What the exercise asks:
Only the lines from the one with "Task: Open vitalii_sydorenko84's avatar" through the last line of the records below belong in your answer, reproduced exactly and with the pictures left out.
Start of Block
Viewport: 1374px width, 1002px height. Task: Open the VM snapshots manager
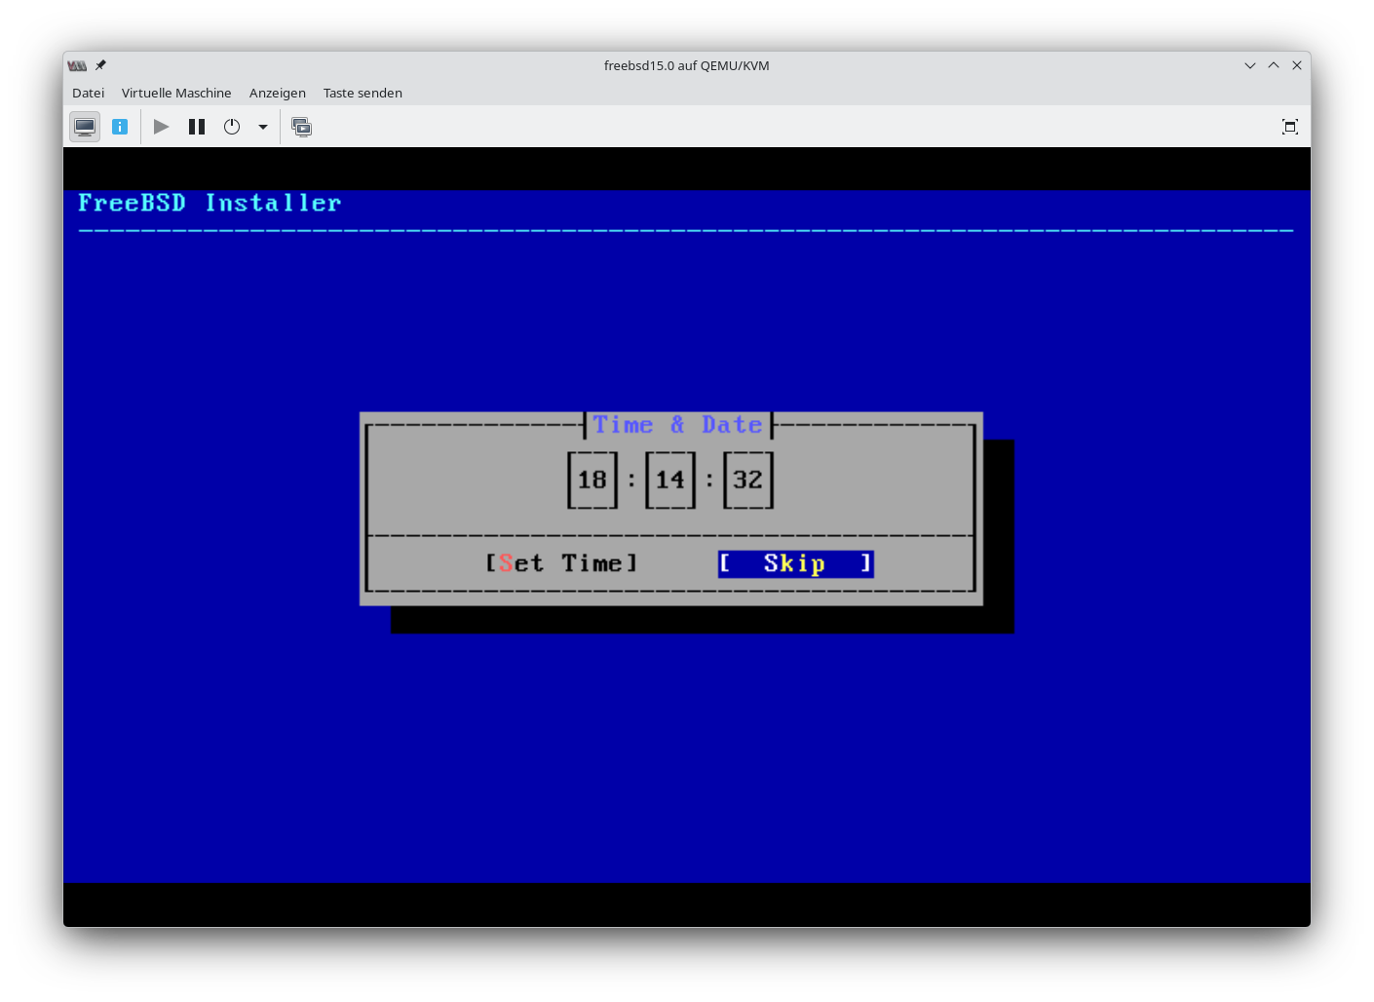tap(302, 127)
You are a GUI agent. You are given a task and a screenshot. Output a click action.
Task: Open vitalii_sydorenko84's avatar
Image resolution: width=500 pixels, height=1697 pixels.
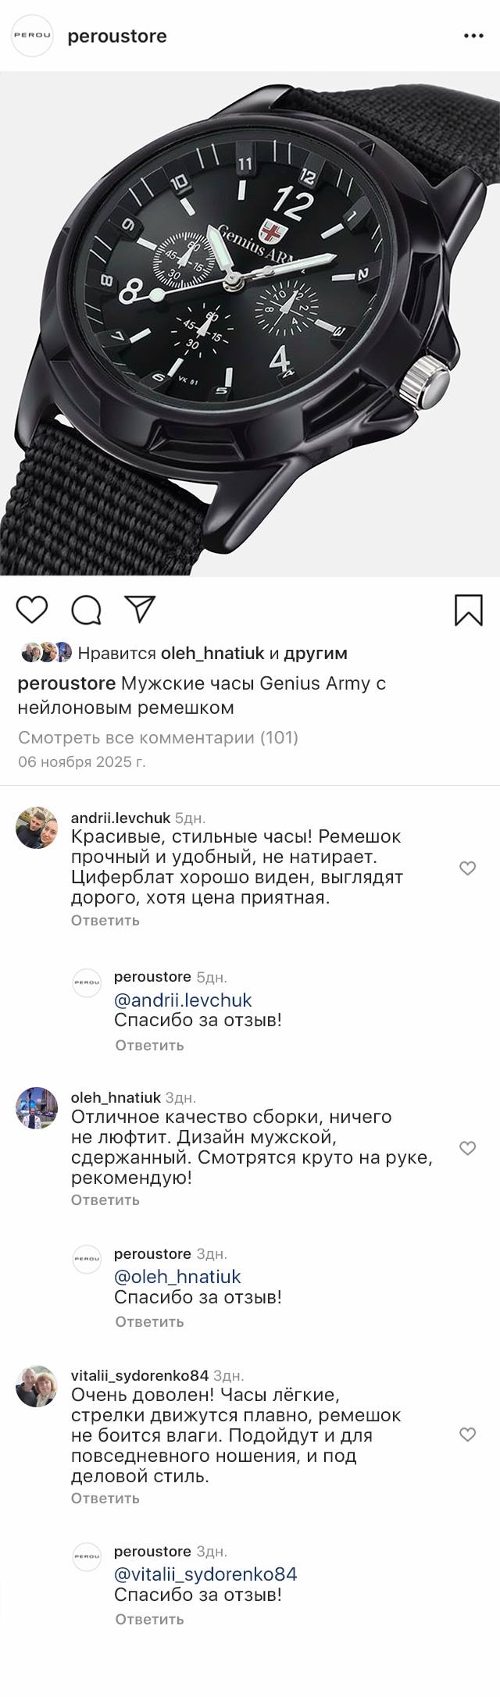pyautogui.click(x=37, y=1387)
End of Block
Answer box:
Task: Open vitalii_sydorenko84's avatar
Image resolution: width=500 pixels, height=1697 pixels.
pyautogui.click(x=37, y=1387)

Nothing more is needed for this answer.